“Japanese Notes 2013-03-13” [81/365]

The following was written when I lived in Japan, for another blog. I am reproducing it here because there was a note in my drafts folder instructing me to do so.


Today I was told that mastery of either Kendo 剣道, Judo 柔道, or Karate 空手 is one of the necessary requirements to be a police officer in Japan. I wondered what constitutes “mastery” in this context, presumably at least 1st dan (black belt)? My friend didn’t know, just that it has to be one of those three – Aikido and Kenpo don’t count. I haven’t found any sources for this online but of course I have no reason to doubt the word of a native Japanese person on the matter. I’m fascinated.

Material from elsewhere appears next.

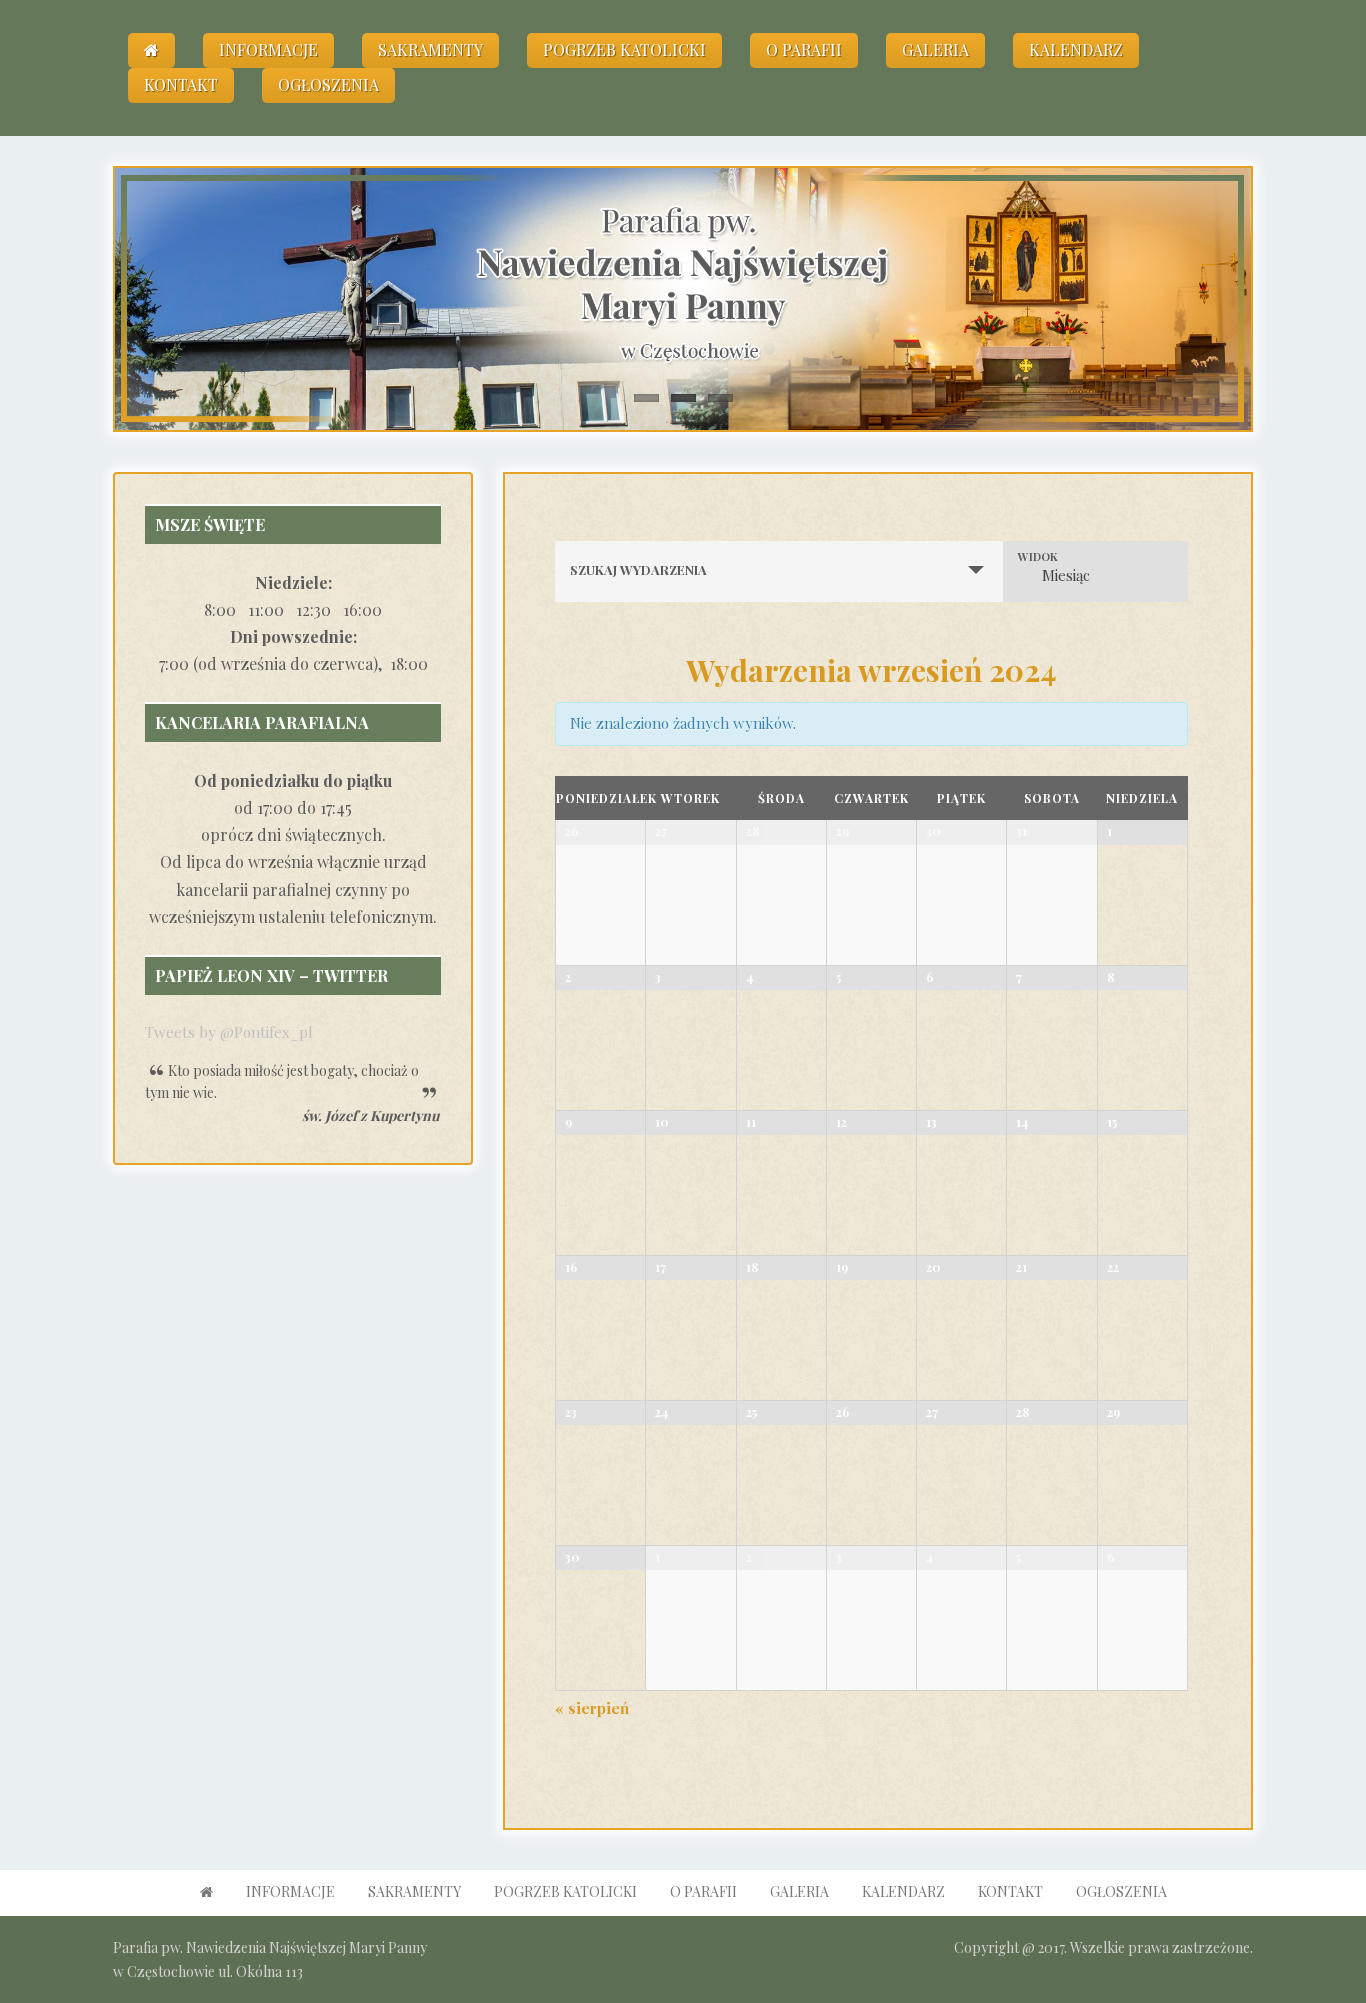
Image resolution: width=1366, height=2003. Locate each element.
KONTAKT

KendoI asked for a way to state something but at the same time signal that you’re not really pleased about it. Something along the lines of “I wish it wasn’t cold” or “It’s spicy, I don’t really like that”. Or, better, a word that would convey the effect of saying “It’s cold” or “It’s spicy” while making an unhappy face. The first answer I got was something that is apparently a female way to say this and would be weird for a guy to say. I forget what that was, but I’ll ask again because it might be handy in future or hilarious to misuse. The second answer, after some thought, was to tag “yada na” on the end. This is tricky to translate exactly so I’m not even going to try, just give some examples. You know what I asked, so you pretty much know what “yada na” means.

It’s cold, yada na! 寒いのやだな samui no yada na

There’s egg, yada na! 卵やだな tamago yada na

(That) woman…yada na! 彼女やだな kanojo yada na

You may have noticed, when the word is an adjective you need to add “no” but when it’s a noun you don’t. Anyway, onto the rest of today’s phrases.

warm 暖かい atatakai

It’s getting warmer 暖かくなってきます atatakaku natte kimasu

pollen 花粉 kafun

hay fever 花粉症 kafunshou

I have hay fever 私は花粉症です watashi wa kafunshou desu

Sorry I’m late, my Tauntaun froze before I reached the first marker
遅くなって申し訳ありません。最初の道標に到着した前、私のトーントーンが凍死してしまいました。
osoku natte mōshiwake arimasen. saisho no dōhyō ni touchaku shita mae, watashi no tauntaun ga tōshi shite shimaimashita


The vocabulary of the entry is not formatted in my usual house style but it works fine (possibly better) the way I did it at the time.